Search the material for the word "radio" and copy every line in which it occurs.
--
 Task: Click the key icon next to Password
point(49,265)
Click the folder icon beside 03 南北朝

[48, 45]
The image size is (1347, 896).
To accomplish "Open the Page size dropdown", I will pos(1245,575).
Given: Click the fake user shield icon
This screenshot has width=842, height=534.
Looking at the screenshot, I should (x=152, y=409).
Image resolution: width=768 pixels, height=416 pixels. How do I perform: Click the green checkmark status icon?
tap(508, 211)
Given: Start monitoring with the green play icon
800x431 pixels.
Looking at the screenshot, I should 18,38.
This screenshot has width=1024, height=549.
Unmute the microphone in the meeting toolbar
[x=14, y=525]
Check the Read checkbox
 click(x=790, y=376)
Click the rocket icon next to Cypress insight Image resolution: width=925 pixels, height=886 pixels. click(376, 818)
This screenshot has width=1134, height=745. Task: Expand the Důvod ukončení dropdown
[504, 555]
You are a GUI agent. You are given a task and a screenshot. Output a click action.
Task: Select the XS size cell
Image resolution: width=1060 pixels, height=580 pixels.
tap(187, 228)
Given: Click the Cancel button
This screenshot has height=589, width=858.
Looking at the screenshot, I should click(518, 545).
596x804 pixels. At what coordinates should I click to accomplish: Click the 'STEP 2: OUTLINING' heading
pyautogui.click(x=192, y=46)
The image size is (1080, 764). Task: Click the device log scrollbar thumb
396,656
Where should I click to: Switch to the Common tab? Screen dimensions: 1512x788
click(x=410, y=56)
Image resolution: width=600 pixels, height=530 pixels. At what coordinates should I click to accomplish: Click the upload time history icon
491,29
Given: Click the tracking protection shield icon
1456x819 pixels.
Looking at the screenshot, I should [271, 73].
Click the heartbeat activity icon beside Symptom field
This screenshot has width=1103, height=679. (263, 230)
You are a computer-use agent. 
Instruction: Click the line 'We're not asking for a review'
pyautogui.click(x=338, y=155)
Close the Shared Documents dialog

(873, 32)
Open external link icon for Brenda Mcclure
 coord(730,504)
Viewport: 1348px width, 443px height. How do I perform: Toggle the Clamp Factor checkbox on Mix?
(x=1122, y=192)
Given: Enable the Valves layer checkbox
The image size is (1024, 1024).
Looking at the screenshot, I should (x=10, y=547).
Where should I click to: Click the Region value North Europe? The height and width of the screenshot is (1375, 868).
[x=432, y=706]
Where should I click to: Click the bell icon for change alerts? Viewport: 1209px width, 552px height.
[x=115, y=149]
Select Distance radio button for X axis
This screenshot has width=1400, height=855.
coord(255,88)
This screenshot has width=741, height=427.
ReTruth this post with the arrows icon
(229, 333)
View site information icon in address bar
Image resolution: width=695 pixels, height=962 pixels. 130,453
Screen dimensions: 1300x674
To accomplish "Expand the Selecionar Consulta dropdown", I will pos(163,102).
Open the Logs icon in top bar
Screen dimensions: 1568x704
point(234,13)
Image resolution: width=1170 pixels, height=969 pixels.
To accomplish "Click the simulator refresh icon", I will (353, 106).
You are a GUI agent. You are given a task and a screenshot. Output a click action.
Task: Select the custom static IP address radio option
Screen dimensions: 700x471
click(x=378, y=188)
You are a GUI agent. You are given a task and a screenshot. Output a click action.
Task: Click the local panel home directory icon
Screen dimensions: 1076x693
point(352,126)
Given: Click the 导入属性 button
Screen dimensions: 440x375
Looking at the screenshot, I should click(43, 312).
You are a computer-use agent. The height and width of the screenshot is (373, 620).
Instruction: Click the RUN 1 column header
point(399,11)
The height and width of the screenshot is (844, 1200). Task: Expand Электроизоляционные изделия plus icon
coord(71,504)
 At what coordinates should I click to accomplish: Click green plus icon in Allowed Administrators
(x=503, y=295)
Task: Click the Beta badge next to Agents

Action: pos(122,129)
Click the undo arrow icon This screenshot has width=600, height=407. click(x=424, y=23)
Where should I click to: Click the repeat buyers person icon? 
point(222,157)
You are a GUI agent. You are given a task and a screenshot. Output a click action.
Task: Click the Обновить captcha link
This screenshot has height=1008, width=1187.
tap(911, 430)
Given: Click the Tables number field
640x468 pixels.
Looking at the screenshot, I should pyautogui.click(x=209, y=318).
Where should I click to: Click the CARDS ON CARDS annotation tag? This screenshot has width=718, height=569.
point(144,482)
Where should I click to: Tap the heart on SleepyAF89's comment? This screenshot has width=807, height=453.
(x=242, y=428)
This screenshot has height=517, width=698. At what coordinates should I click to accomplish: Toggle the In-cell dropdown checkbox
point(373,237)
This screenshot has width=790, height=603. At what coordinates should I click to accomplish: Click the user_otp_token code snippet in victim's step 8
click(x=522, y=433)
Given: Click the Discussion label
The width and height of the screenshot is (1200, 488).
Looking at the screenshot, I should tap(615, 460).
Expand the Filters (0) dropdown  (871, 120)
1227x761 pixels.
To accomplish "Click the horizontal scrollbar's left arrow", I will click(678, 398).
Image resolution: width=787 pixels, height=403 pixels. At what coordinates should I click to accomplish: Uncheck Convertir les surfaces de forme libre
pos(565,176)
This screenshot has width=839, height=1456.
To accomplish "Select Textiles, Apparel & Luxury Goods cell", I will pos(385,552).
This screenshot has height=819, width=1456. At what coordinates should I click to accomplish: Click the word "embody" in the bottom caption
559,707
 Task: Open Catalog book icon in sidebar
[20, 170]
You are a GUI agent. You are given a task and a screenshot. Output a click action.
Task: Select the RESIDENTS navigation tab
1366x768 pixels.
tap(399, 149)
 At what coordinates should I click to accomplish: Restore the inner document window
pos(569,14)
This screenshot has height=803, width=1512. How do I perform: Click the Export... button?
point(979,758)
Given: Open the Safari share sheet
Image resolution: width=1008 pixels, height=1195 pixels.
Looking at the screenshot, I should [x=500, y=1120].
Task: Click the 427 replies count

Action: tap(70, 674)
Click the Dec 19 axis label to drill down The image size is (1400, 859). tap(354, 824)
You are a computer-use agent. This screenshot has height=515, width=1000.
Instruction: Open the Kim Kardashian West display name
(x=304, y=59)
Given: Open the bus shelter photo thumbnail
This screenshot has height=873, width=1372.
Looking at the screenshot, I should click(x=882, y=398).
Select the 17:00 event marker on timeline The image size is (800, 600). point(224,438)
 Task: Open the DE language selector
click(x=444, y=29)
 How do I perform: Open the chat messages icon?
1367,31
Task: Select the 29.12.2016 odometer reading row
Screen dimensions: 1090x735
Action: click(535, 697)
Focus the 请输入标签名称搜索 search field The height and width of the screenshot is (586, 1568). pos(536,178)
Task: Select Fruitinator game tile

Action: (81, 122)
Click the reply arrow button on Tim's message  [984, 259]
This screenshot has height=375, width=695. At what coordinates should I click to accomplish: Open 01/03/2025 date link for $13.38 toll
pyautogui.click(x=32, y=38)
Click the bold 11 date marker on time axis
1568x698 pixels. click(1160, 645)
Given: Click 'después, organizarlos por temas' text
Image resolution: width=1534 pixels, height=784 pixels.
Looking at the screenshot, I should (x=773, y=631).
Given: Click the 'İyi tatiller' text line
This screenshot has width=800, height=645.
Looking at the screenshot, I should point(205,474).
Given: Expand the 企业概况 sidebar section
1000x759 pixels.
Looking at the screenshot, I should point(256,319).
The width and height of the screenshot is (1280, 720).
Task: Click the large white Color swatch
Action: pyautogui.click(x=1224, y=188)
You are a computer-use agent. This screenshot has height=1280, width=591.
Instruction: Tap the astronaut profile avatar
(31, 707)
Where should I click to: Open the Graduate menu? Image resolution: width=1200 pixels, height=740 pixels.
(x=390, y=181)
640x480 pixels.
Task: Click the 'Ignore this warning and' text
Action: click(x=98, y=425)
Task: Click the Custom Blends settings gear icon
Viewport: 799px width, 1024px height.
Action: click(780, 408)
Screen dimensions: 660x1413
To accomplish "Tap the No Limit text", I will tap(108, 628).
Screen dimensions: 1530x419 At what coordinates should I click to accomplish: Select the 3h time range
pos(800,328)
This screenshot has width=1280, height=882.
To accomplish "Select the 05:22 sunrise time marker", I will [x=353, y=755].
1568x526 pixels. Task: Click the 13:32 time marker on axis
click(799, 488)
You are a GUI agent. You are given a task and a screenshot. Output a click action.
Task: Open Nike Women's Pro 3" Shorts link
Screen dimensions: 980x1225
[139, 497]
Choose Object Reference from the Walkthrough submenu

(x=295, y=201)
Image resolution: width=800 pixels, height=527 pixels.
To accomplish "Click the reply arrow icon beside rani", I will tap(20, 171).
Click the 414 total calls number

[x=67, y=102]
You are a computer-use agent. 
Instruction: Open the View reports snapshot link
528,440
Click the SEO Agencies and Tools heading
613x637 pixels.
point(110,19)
--
RESPONSE FOR THIS EXERCISE >>
Select Distance radio button for X axis
Task: Select the custom static IP address radio option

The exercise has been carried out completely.